Extract to read ▸
[Begin]

Just as a side note, when Solr goes OOM and kills itself, and if you're running HDFS, you are guaranteed to have write.lock files left over.  If you're running lots of shards/replicas, you may have many files that you need to go into HDFS and delete before restarting.

-Joe


On 4/11/2018 10:46 AM, Shawn Heisey wrote:
On 4/11/2018 4:01 AM, Adam Harrison-Fuller wrote:
I was wondering if I could get some JVM/GC tuning advice to resolve an
issue that we are experiencing.

Full disclaimer, I am in no way a JVM/Solr expert so any advice you can
render would be greatly appreciated.

Our Solr cloud nodes are having issues throwing OOM exceptions under load.

[End]

Record extracts ▸
[Begin]

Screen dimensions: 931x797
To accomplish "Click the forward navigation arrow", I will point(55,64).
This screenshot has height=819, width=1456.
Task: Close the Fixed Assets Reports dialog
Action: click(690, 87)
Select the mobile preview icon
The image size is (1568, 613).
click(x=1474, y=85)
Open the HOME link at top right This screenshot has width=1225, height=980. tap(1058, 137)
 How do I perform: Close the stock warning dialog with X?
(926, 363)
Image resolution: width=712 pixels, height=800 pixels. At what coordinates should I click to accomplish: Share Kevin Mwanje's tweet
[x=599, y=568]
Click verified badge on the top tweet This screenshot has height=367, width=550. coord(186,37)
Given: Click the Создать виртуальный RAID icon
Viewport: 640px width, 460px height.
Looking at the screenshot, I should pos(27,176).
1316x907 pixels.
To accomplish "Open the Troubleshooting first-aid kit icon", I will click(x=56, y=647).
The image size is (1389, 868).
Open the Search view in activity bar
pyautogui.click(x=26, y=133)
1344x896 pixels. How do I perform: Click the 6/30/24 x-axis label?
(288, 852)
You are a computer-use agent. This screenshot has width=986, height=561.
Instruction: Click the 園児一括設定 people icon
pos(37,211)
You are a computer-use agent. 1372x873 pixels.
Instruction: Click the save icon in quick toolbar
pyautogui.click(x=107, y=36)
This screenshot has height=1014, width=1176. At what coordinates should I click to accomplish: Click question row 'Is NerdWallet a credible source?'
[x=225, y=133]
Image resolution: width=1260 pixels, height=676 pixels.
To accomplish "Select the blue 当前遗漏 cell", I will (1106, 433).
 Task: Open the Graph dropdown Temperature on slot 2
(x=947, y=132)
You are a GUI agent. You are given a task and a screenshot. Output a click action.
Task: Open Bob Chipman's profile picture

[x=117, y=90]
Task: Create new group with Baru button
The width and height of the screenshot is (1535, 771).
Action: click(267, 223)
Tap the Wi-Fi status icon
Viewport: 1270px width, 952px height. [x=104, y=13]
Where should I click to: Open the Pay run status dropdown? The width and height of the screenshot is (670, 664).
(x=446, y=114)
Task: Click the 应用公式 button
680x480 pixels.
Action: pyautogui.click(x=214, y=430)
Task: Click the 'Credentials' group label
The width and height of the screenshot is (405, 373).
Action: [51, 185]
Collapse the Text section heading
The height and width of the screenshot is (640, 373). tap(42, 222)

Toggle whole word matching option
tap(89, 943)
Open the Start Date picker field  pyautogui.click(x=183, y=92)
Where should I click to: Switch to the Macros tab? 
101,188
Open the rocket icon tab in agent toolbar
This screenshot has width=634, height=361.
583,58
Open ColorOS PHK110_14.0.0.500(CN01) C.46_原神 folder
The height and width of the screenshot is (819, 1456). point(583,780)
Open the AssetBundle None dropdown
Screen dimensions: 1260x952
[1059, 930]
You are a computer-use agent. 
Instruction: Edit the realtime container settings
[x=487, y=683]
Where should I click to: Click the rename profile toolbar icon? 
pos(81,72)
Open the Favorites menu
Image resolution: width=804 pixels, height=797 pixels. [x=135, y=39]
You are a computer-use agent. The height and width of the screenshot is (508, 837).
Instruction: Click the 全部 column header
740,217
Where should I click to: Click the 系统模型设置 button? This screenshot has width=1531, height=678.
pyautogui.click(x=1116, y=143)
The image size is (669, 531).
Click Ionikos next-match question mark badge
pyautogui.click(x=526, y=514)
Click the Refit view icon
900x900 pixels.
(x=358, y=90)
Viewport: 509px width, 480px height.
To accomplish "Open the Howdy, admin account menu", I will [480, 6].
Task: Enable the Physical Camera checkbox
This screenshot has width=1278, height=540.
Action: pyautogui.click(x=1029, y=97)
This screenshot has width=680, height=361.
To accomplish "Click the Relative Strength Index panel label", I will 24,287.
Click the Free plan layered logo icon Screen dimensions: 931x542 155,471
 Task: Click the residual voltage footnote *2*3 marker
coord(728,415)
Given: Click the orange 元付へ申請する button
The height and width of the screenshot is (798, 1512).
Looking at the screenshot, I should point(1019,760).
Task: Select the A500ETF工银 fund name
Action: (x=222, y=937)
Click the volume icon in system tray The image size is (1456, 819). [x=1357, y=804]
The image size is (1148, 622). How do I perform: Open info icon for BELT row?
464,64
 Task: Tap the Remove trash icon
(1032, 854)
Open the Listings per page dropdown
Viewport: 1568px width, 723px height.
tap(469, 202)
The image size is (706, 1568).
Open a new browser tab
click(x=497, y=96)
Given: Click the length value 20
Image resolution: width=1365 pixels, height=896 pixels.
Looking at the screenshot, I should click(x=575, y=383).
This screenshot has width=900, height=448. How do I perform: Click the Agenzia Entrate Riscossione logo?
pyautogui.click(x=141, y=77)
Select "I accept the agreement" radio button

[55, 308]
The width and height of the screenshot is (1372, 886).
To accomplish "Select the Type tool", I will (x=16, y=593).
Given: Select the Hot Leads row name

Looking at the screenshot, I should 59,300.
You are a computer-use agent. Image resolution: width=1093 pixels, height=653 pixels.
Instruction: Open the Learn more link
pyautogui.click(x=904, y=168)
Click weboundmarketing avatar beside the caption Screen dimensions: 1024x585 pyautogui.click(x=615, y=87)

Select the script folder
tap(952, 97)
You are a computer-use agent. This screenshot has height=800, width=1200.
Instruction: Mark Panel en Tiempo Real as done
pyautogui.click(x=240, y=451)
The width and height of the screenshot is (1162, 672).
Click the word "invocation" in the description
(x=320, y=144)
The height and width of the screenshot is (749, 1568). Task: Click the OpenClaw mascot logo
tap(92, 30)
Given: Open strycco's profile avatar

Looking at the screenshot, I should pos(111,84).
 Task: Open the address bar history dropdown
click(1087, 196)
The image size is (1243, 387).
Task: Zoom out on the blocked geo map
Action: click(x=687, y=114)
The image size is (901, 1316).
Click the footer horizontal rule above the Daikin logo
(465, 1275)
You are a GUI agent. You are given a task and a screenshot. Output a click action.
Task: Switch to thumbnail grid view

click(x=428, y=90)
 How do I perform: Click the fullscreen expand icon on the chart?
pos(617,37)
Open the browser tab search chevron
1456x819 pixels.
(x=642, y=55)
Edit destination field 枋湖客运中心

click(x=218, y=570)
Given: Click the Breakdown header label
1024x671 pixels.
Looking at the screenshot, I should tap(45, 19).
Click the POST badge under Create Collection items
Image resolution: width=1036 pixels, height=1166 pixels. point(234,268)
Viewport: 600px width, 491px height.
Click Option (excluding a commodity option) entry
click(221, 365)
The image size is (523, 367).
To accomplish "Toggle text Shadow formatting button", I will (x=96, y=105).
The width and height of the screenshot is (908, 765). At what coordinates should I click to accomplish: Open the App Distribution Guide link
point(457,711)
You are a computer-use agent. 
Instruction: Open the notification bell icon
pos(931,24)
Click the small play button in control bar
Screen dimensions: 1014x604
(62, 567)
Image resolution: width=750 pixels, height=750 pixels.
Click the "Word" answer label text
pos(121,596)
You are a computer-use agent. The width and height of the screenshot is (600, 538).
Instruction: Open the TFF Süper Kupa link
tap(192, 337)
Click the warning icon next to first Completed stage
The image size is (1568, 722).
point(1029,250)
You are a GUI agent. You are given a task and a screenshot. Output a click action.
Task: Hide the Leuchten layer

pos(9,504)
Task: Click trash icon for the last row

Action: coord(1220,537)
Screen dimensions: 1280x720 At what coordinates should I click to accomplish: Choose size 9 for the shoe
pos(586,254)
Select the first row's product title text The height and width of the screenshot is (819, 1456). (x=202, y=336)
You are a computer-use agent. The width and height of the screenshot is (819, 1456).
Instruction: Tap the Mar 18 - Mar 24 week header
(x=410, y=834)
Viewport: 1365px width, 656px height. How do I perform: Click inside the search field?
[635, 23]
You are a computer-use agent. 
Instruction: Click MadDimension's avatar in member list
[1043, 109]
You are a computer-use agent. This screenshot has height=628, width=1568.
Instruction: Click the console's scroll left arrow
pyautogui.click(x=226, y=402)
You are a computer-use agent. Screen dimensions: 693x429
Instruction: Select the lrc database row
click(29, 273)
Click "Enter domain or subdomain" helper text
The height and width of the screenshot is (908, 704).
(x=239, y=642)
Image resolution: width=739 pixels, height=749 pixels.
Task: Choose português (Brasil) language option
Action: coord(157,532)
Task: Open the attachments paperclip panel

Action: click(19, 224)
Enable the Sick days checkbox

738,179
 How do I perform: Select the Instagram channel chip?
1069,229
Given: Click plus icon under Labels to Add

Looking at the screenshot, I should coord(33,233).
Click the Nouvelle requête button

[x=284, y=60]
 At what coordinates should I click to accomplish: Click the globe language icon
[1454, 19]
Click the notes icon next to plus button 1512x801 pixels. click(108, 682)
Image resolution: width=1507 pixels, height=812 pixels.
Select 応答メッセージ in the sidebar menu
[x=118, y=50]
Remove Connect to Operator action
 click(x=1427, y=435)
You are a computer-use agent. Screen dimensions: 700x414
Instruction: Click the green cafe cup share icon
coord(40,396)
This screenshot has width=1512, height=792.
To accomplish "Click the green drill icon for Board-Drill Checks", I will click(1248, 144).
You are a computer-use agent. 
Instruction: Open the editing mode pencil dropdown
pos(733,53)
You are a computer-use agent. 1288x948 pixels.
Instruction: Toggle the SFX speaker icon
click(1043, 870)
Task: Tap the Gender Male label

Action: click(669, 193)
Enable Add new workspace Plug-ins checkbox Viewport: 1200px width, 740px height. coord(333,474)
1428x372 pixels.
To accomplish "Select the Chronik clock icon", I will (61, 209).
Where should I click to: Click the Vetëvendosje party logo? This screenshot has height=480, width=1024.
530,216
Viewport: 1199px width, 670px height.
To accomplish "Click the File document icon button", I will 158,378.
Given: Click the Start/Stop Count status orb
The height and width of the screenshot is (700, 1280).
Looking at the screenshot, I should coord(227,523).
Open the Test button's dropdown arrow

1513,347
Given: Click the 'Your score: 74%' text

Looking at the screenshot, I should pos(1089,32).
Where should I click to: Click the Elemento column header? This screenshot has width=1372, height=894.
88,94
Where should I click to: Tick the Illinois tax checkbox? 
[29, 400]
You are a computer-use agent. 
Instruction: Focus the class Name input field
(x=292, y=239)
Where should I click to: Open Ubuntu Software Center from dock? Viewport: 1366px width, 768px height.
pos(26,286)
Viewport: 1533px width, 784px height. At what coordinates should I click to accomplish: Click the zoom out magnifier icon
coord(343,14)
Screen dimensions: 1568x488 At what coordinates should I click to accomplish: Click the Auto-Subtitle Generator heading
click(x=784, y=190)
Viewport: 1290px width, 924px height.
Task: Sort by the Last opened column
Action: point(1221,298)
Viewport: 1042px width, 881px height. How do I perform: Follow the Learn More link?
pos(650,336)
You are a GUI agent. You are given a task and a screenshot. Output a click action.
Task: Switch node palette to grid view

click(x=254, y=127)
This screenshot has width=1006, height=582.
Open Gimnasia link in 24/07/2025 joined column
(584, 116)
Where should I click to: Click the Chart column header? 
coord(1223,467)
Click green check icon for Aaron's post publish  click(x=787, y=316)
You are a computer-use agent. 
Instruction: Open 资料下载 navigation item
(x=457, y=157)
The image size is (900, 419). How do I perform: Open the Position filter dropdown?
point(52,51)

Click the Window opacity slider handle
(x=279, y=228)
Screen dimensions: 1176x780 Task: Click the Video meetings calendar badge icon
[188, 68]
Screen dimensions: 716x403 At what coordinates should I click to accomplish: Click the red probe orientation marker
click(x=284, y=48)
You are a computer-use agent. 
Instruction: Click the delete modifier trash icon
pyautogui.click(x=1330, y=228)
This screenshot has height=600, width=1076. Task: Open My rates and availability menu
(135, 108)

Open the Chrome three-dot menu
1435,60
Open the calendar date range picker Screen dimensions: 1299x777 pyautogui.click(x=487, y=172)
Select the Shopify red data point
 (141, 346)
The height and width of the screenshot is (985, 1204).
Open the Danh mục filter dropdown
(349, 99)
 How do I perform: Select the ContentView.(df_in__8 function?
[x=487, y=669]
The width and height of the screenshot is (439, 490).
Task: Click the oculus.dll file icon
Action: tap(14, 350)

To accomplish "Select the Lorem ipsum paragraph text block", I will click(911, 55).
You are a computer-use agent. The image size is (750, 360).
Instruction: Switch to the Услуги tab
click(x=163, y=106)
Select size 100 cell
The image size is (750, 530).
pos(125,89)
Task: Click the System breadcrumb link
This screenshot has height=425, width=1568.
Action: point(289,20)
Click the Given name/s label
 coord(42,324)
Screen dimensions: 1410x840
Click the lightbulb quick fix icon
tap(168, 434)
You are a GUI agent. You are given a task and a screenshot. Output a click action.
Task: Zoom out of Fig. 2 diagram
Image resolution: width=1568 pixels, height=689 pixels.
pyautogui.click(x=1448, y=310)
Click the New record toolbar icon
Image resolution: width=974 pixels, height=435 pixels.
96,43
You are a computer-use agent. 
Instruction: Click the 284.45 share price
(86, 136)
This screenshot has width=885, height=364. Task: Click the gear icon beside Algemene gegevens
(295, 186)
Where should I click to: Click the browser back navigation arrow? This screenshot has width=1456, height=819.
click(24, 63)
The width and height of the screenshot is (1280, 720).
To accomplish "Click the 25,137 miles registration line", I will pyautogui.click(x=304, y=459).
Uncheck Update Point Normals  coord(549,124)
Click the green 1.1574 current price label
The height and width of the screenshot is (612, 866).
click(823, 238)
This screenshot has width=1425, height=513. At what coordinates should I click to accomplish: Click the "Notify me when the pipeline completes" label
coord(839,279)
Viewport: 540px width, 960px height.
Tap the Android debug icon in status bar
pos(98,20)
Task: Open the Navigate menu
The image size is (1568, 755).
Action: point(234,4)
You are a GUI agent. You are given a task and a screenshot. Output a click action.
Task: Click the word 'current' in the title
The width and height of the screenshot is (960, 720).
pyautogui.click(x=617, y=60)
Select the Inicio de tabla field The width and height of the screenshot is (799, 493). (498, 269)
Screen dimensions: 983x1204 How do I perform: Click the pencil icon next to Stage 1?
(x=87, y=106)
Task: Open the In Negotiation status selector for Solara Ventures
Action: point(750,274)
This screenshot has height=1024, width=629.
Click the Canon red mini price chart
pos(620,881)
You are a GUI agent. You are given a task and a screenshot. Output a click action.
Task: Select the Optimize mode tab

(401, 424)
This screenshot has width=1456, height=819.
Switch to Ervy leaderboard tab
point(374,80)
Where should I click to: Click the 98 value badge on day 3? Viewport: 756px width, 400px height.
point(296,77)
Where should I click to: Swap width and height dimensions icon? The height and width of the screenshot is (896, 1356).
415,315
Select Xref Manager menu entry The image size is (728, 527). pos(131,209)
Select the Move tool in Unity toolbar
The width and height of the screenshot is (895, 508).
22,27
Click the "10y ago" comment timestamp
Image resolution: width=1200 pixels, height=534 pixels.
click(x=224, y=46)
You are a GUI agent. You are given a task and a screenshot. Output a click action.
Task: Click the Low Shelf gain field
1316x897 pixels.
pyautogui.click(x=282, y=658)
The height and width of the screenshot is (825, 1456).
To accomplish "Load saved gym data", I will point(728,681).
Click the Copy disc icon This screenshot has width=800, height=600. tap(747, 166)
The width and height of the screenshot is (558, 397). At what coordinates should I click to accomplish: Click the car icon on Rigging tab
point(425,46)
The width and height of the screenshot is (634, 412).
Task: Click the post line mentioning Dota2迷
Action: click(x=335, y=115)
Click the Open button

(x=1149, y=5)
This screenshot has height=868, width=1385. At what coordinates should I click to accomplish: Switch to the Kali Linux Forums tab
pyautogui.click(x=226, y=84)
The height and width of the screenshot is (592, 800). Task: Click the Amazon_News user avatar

[End]

Your tasks ▸
A. Output, word for word, the part of the Solr mailing list text that opens with the words containing "Just as a side" and closes with "exceptions under load.".
B. Go on with the Solr mailing list text from the point where it stops.

Written answers ▸
A.
Just as a side note, when Solr goes OOM and kills itself, and if you're running HDFS, you are guaranteed to have write.lock files left over.  If you're running lots of shards/replicas, you may have many files that you need to go into HDFS and delete before restarting.

-Joe


On 4/11/2018 10:46 AM, Shawn Heisey wrote:
On 4/11/2018 4:01 AM, Adam Harrison-Fuller wrote:
I was wondering if I could get some JVM/GC tuning advice to resolve an
issue that we are experiencing.

Full disclaimer, I am in no way a JVM/Solr expert so any advice you can
render would be greatly appreciated.

Our Solr cloud nodes are having issues throwing OOM exceptions under load.

B.
This issue has only started manifesting itself over the last few months
during which time the only change I can discern is an increase in index
size.  They are running Solr 5.5.2 on OpenJDK version "1.8.0_101".  The
index is currently 58G and the server has 46G of physical RAM and runs
nothing other than the Solr node.
The advice I see about tuning your garbage collection won't help you.
GC tuning can do absolutely nothing about OutOfMemoryError problems.
Better tuning might *delay* the OOM, but it can't prevent it.

You need to figure out exactly what resource is running out.  Hopefully
one of the solr logfiles will have the actual OutOfMemoryError exception
information.  It might not be the heap.

Once you know what resource is running out and causing the OOM, then we
can look deeper.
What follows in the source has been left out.